Por que nos incomodamos com filmes (mal) dublados?

Texto de: Maria Teresa Sampaio e Thiago Motta Sampaio


Ir ao cinema é uma das diversões mais corriqueiras hoje em dia. Diversos filmes são lançados toda semana e diversos títulos e franquias têm levado milhões às telonas. Muitas das redes de cinema também têm optado por mais exibições de filmes dublados do que legendados. Existem diversas razões para isso que não serão tema desse post. Mas é notável que essa ação também fez aumentar as críticas aos filmes dublados. Mas por que nos incomodamos com filmes (mal)dublados?

Sobre a atuação de um dublador:

A dublagem tem uma tarefa bastante complicada. A dublagem não se resume a uma tradução das falas do filme original. Existe toda uma adaptação das expressões, dos contextos, das piadas e também conta bastante com a atuação dos atores (sim, dubladores são atores). Mais do que isso, existem questões mais complicadas que fazem necessária uma adaptação. Por exemplo, como adaptar o tempo de um ator americano falando “cop” para a palavra “policial” no português, que é bem mais longa? Uma solução usada especialmente nos filmes antigos é a utilização da palavra “tira”. Mas…

Por que isso importa?

Os filmes mudos eram gravados com uma variação entre 14 e 26 quadros por segundo. Mas essa taxa precisou ser reajustada para evitar a percepção de saltos na imagem (skipping), como se você estivesse assistindo a uma série no computador e a imagem trava por um tempo.

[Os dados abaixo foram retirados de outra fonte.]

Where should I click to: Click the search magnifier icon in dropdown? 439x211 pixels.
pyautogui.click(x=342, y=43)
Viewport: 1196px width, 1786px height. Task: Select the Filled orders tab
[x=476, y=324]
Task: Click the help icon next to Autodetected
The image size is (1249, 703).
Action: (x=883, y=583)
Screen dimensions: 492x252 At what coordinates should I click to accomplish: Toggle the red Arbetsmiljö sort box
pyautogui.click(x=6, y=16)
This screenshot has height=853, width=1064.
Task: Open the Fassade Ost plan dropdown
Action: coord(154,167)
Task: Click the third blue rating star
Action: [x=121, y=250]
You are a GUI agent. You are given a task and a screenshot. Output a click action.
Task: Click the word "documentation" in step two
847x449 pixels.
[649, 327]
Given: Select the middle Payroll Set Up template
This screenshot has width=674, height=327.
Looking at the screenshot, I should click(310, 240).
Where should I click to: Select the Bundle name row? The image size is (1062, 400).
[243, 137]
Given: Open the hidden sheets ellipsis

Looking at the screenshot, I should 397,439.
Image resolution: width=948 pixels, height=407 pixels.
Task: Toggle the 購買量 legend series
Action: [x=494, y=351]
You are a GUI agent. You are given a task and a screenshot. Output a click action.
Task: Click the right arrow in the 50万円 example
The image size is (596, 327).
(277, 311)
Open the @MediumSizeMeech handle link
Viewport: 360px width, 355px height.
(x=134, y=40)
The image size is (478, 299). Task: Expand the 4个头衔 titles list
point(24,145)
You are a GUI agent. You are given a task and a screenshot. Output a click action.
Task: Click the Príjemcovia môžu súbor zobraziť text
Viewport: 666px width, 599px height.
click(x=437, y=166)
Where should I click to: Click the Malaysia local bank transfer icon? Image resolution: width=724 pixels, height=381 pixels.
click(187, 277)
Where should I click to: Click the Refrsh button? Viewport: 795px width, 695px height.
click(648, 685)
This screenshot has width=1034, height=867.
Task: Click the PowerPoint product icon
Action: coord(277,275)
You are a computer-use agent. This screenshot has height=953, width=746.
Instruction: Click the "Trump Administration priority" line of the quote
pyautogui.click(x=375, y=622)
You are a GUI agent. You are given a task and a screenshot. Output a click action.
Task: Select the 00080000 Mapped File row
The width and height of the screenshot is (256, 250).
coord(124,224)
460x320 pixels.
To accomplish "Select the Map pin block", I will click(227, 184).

Ao sair da fase do cinema mudo, essa taxa passou a ser de 24 quadros por segundo por ser a taxa mínima e mais barata de sincronização entre o som e a imagem, de forma a dar a melhor experiência possível aos expectadores. Hoje o problema passou a ser a sincronização da fala dos atores originais com o audio dos atores dubladores, de forma que o tempo de fala na imagem e no audio sejam semelhantes, do contrário o expectador terá a incômoda sensação de que audio e imagem estão dessincronizadas.

Repare que é bastante desconfortável assistir qualquer filme ou série em que as informações auditivas e visuais estejam dessincronizadas. Embora nossa mente consiga se adaptar a um certo nível de dessincronização, muitas vezes a diferença entre os movimentos da boca e das expectativa quanto às palavras escutadas são tão grandes que resulta num enorme desconforto, como no vídeo abaixo, de um quadro do Casseta & Planeta em 1992 que brincava com a dublagem de filmes americanos.

OBS.: A qualidade da imagem diminui [ou aumenta] o incômodo)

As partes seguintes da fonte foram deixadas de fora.